Certain foods — namely nuts, shellfish and strawberries — seem to cause most acute allergic reactions. If you're allergic, their effect usually is apparent within a short time of eating them.

Understanding food allergies and intolerances

Knowing the effects of food allergies

If you're highly sensitive, even touching a surface containing trace amounts of the food can overwhelm your body, causing severe allergy symptoms.

  • Peanuts are particularly lethal and the leading cause of food-allergy fatalities.
  • Their effect is compounded because peanut proteins are found in unlikely places, such as potato chips, hot chocolate, spaghetti sauce, egg rolls and ice cream.
  •  A scratchy throat, itchy mouth, vomiting, stomach cramps, hives, rash and swelling of the face, hands, feet or genitals may all be signs of an allergic reaction.
  • If it’s severe, breathing difficulties and a systemic breakdown (called anaphylactic shock) can develop within minutes, a true medical emergency.

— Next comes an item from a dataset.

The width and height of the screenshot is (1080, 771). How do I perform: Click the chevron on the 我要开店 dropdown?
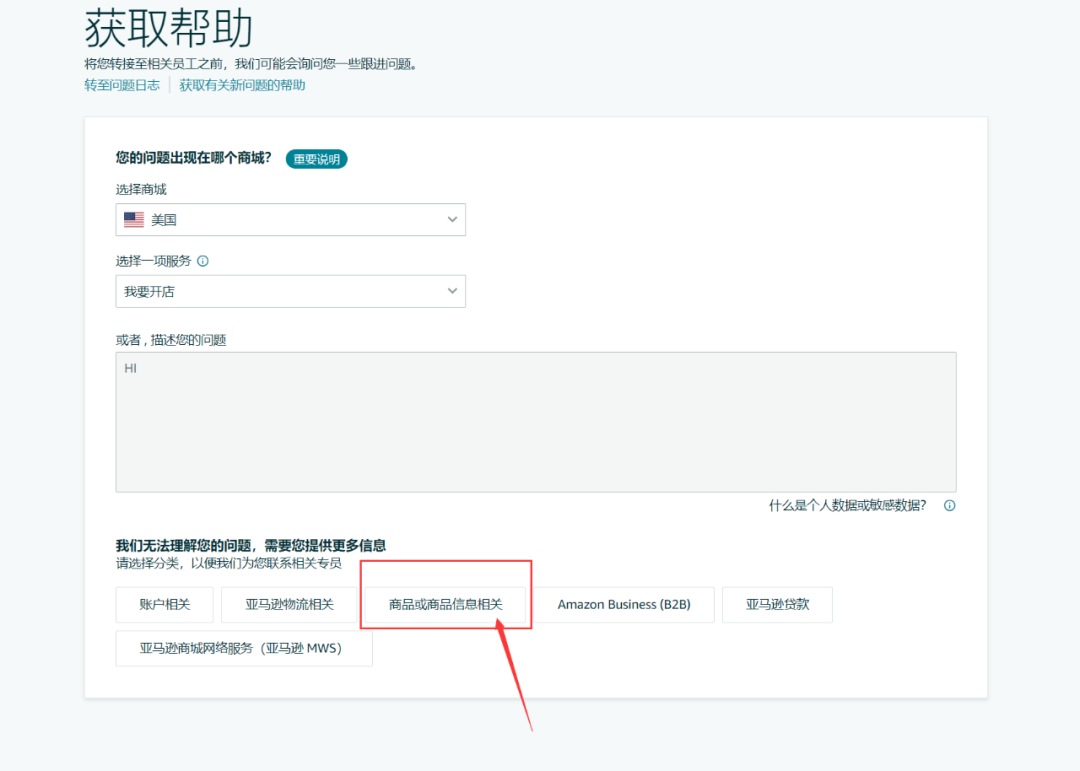tap(452, 291)
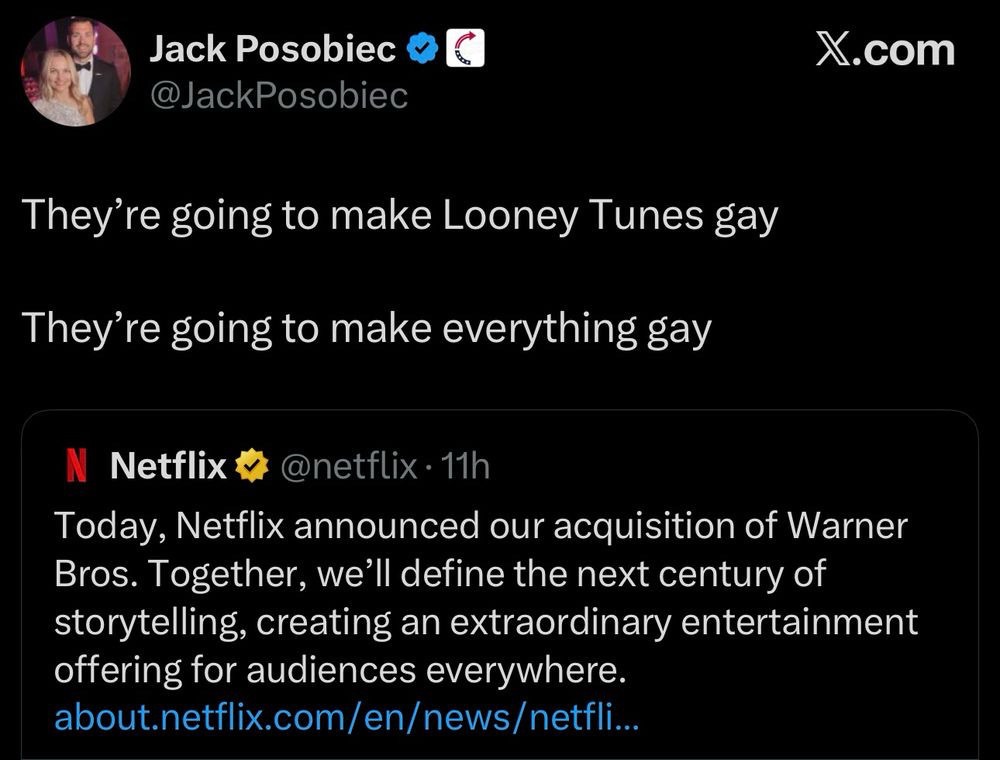Image resolution: width=1000 pixels, height=760 pixels.
Task: Click the 11h timestamp on quoted post
Action: click(467, 464)
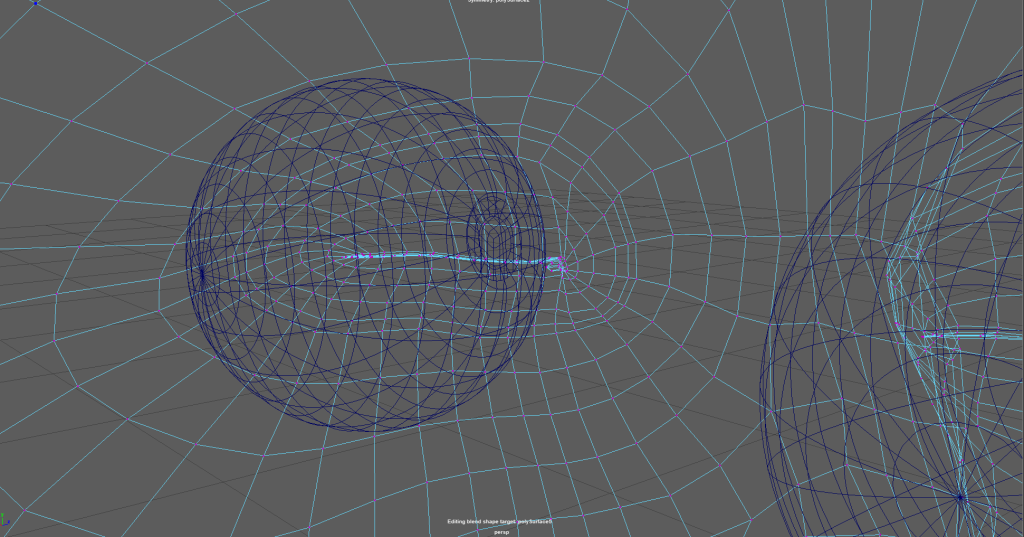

Food allergies vs. intolerances

A second form of food sensitivity is better termed a "food intolerance" as no histamine is involved and antihistamines and allergy shots won't help.

  • Intolerances produce a wide variety of symptoms, including fatigue, joint pain, congestion, bloating and diarrhea.
  • Because symptoms may appear as long as three days after eating the food, finding the culprits can be tough.
  • The usual suspects are dairy, eggs, corn, gluten and citrus.
  • Doing a food elimination diet is a good way to ferret out troublemakers.
  • The process takes about three weeks.
  • Begin by eliminating the following for a week: dairy products, eggs, gluten (wheat, pasta, barley, oats and rye), corn and citrus.
  • If you feel better and chronic symptoms improve, then you probably do have some food intolerances.
  • Return one food group every three days, noting if symptoms reappear. At the end of the three-week reintroduction period, you should have a good idea of the dietary culprit (or culprits) behind your symptoms.

Preventing and treating allergic reactions

The best treatment is prevention, so try to avoid foods that cause symptoms.

  • Highly allergic people may take antihistamines as a preventive before dining out, for example, but this may dampen early warning signs of a bad reaction.
  • If you are prone to severe reactions, such as from peanuts, you will need to carry epineph­rine (adrenaline) with you to give yourself a shot at the first sign of trouble.
  • The drug is sold by prescription as an EpiPen. You should also have an antihistamine on hand.
  • With severe reactions, every minute counts:  you may not have time to wait for an ambulance.

The most important thing regarding food allergies and food intolerances is to understand what foods can give you a reaction. If you are concerned about possible allergies, talk to your doctor.